The mountain gorillas are endangered and at risk of extinction. There are about a thousand of them left in the world. They can only be found in three countries: Uganda (in the Bwindi National Park and the Mgahinga Gorilla National Park), Rwanda (in the Volcano National park) and in Congo (in the Virunga National Park)
To see these animals, who look and behave exactly like us (but are just a tad hairier than us) is really special. The teenagers were playing and fighting, the babies were hanging on their mother’s back, the silverback was eating his weight in leaves. The hour we spent there went by so quickly.
After saying goodbye, we had to hike our way back to our starting point! We were hot and sweaty, but it was such an incredible experience… it was all worth it!
It’s back at our lodge, after freshening up and still talking about how amazing and unbelievable the experience we just had was, that Joe asked me to marry him, promising each other we would keep going on incredible adventures together!
Bwindi will forever have a special place in our hearts.

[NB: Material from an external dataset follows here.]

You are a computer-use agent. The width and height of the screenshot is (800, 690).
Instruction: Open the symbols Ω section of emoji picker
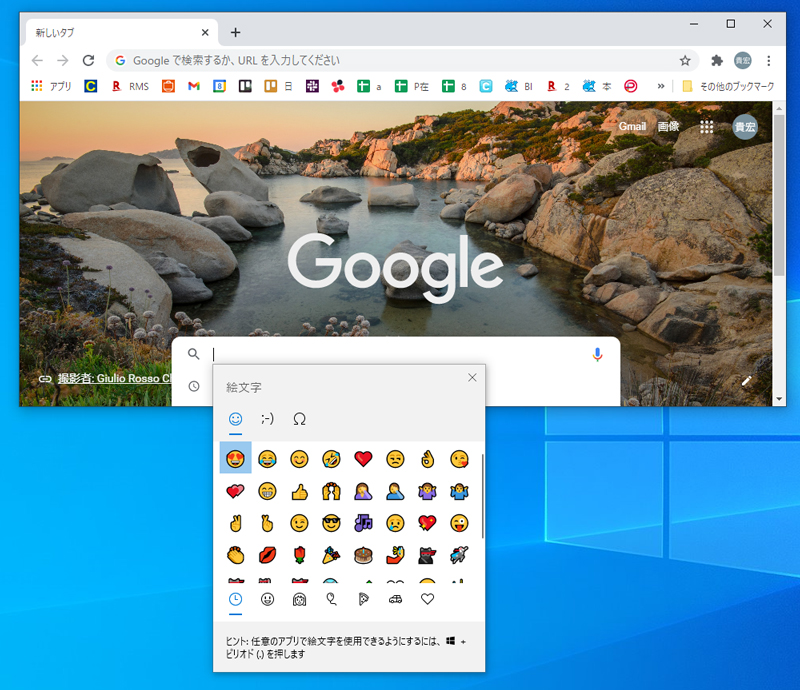[299, 420]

Tips for Gorilla Trekking:
- book your permits ahead. If you can, have your hotel/lodge requests them for you. We found it difficult to get in touch with the Bwindi Wildlife authority.

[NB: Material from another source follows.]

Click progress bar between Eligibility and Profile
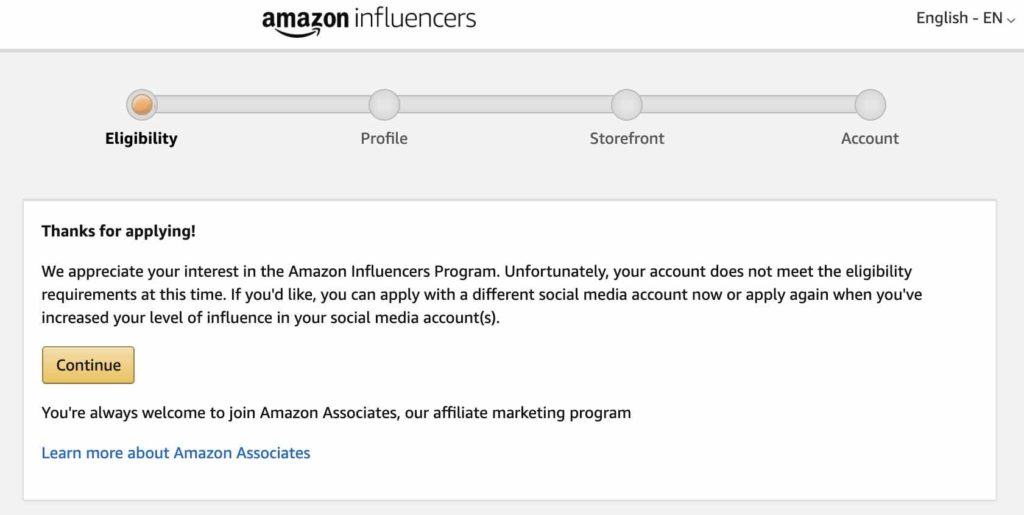Viewport: 1024px width, 515px height. 263,104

- They cost 600$ USD per person, but the money goes to the conservation and research. (Keep in mind, in Rwanda, the permits are 1500$ USD per person!)
- Wear long pants, bug repellent and sunscreen. Ideally, if you can bring chaps, they come in very useful with the mud.
- Bring a lot of water and pack a lunch (your lodge will most likely offer you a packed lunch)
- Bring a camera with a good zoom, but make sure you take a pause from taking pictures (it’s hard because you want to catch every move) and take the time to take in what is actually happening in front of your eyes.
- They will tell you, you absolutely need a porter! If you’re in a good shape, you probably don’t, but they work for tips and there are so many of them that they only get to work a few times a month. Taking a porter is an opportunity for them to get paid. Our porter was a woman, who lived miles away from Bwindi, had 2 kids, and worked as a porter once a month to make some money for her family.
Part 3 – QUEEN ELIZABETH NATIONAL PARK (QENP)
We stayed at the Wildtrack Overland Camp. Again, we were the only one there and the staff was incredibly attentive to us. They even set up our dinner table next to the fire camp at every dinner, just for the two of us, which was super romantic.
After doing a guided safari in the Murchison Falls National Park, where animals were along the road and crossing the road at every turn, QENP was challenging. (I will share some pictures of Murchison on another post)
Maybe it was the period when we visited or just because of how wide the park is, but you really had to look for the animals. And it’s not because we were self-driving… all the other cars with drivers were doing the same thing. But when you do come across a herd of elephants, or when you spot the lion amongst the bushes or a group of buffalos bathing in the mud, it’s incredibly gratifying and exciting (and even more when you’re the only one there!)
It was a great activity to do together, challenging us to be patient, to make decision (which direction to go), to be a (not always) good co-pilot, to drive on bumpy roads (you think Montreal’s potholes are bad? Think again). It also allowed us to spend a lot of time together, to catch up and to make future plans.
On our last day, after a lot of hesitation, we drove all the way to Ishasha, the south-west part of the park, where you can supposedly see tree-lions (we didn’t see any). You need to go when the weather is really hot – that’s when they hang out under the leaves to avoid the heat. but it was still a great adventure and we saw some incredible animals. We did not regret our decision.
Uganda is a beautiful country that deserves to be explored. People are welcoming and have a great sense of humour. The wildlife is abundant and it deserves to be discovered and protected. I hope we come back some day.